I sent a message to my oncologist’s office to see if it could be a side effect of the Anastrozole (hormone suppression medication). I heard back Monday and they got me in Tuesday afternoon. My oncologist directed me to stop taking it for a week and update her at that time.

So I stopped the medicine that Tuesday night and Wednesday experienced it again so I went to the ER as directed. They did a head CT, but we’re unable to do an MRI because my tissue expanders have metallic components. After talking to my oncologist and a neurologist the ER doctor agreed with stopping the Anastrozole for a week but also started my on low dose aspirin in case I had had a mini stroke, or TIA.

Yesterday I got a new hormone suppression pill, Exemestane. I’ll take it at night and am praying I don’t get any bad or weird side effects. This past week+ has been stressful for sure.
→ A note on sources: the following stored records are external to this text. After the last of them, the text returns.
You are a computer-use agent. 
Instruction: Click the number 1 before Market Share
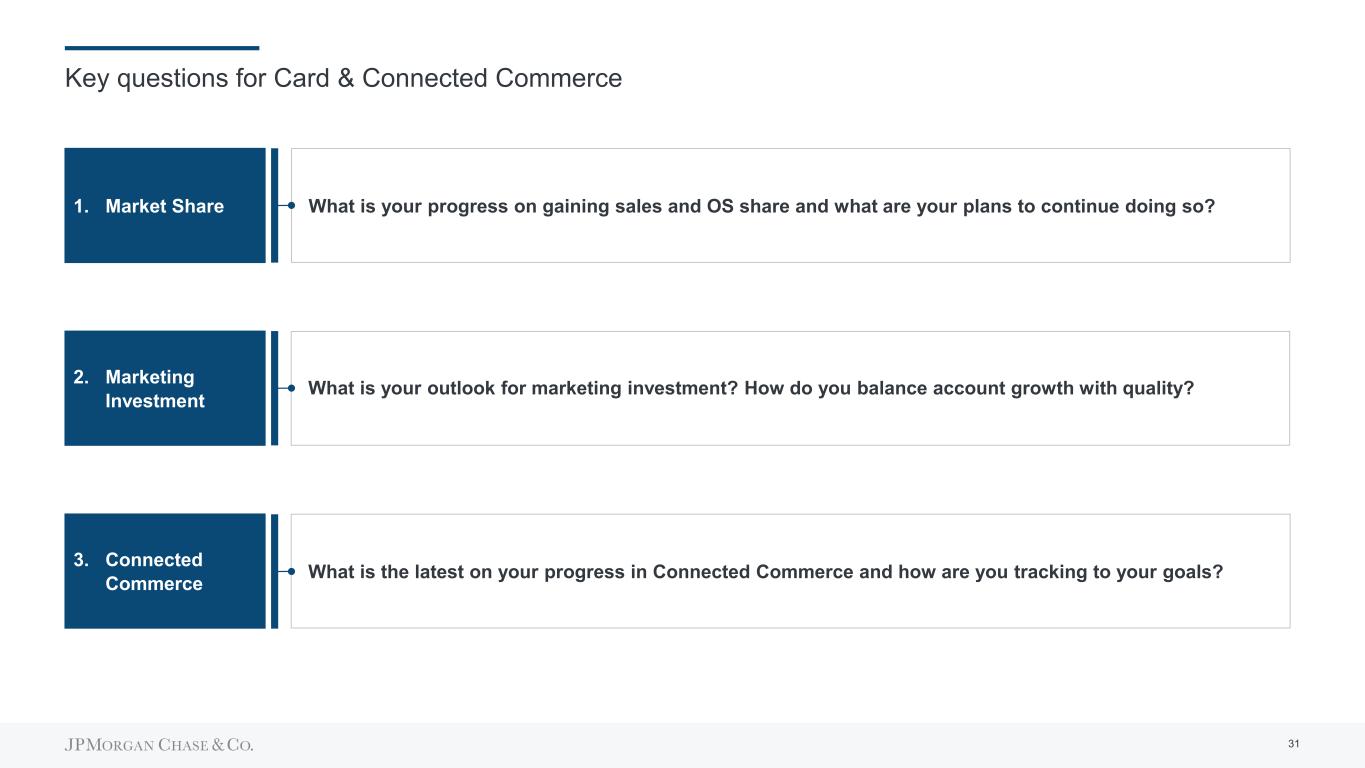80,206
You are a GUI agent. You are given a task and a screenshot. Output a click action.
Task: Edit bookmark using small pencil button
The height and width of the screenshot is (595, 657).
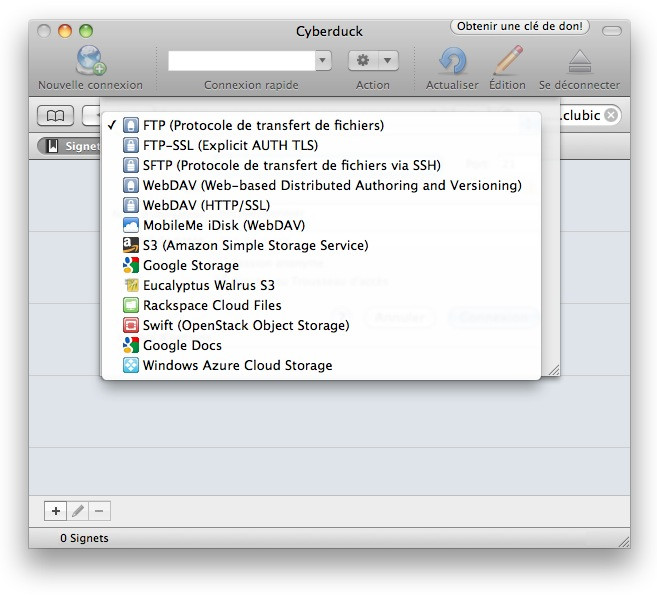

Another update I forgot to mention that my oncologist wrote me a prescription for Ativan for sleep. It’s only short term because it can be habit forming. I’ve been on it for a week now and I’m definitely getting more sleep. I still feel sleepy from time to time but not exhausted like I was.

My community care appointment for the insomnia is with a pulmonologist and they couldn’t get me in until July 31!! Not sure how much longer after that I’ll have to wait for a sleep study. We shall see…..

I forgot…need sleep

 

It seems I forgot to mention that my oncologist wrote me a prescription for Ativan for sleep. It’s only short term because it can be habit forming. I’ve been on it for a week now and I’m definitely getting more sleep. I still feel sleepy from time to time but not exhausted like I was.
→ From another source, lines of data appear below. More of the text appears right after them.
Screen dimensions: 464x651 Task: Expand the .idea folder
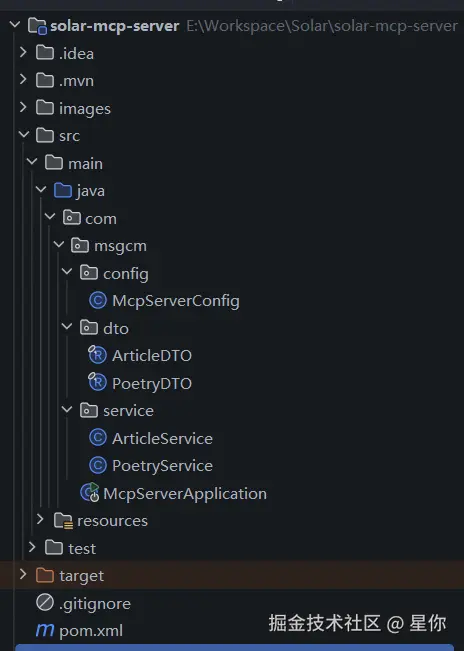point(23,52)
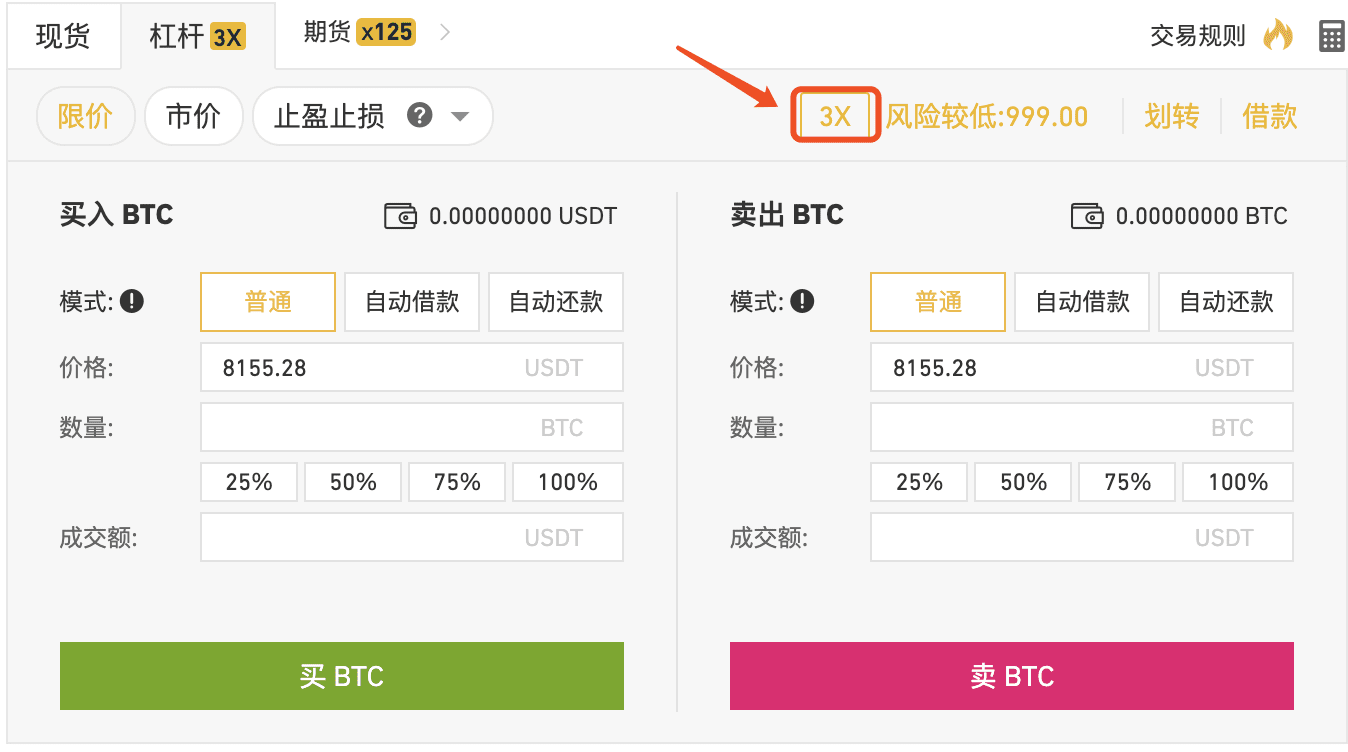Click the info icon beside sell 模式

tap(802, 301)
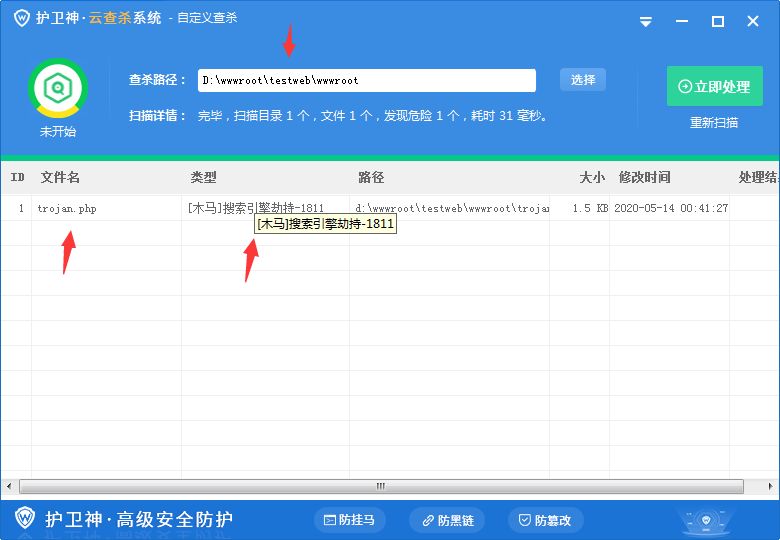Sort by the 类型 column header
780x540 pixels.
pyautogui.click(x=203, y=178)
My community care appointment for the insomnia is with a pulmonologist and they couldn’t get me in until July 31!! Not sure how much longer after that I’ll have to wait for a sleep study. We shall see…..

All punked up…

 

Another good report…

 

I saw the oncologist yesterday and we will be moving to seeing her every 6 weeks instead of every 3 weeks. I will still be getting the injections every 3 weeks, until September 11 (right before surgery on the 16th, lol). All the labwork was good and my magnesium is back to normal again.

 

My oncologist pushed the VA for a sleep study sooner than “routine” so I have to call the community care office at the VA about getting scheduled here in town. Even at that, the hospital they’re referring me to is still booked out 3-4 weeks. I will be glad to have this insomnia evaluated.

 

Other than that, all is well. I got my first “haircut” since losing my hair today. It’s been exactly 8 months. All I got was a little trim around the ears and neck.

 

Thank you so much for your support, it means so much!! ❤️ ❤️ ❤️

Yes, it’s growing!

 

Whiter than before but I’m still wishing for curls!

Bone scan results…

 

I finally got my bone scan results. I had to get my medical record number from the company that did the scan and sign in to their patient portal. The scan just showed arthritis in various spots, no metastasis. Yay!! Now we just gotta figure out why my lower back hurts so much, lol.

A few more results…

 

I saw my oncologist Tuesday and the head CT came back normal. We’re still waiting for the bone scan results. I’m still slightly anemic but she said we’ll keep an eye on it. However, my magnesium is still low so I’m going to take Slow Mag again, for 2 weeks. I had my phesgo injection Wednesday.

Image Reborn Retreat

 

I was blessed to be able to go to an Image Reborn breast cancer survivor retreat this weekend.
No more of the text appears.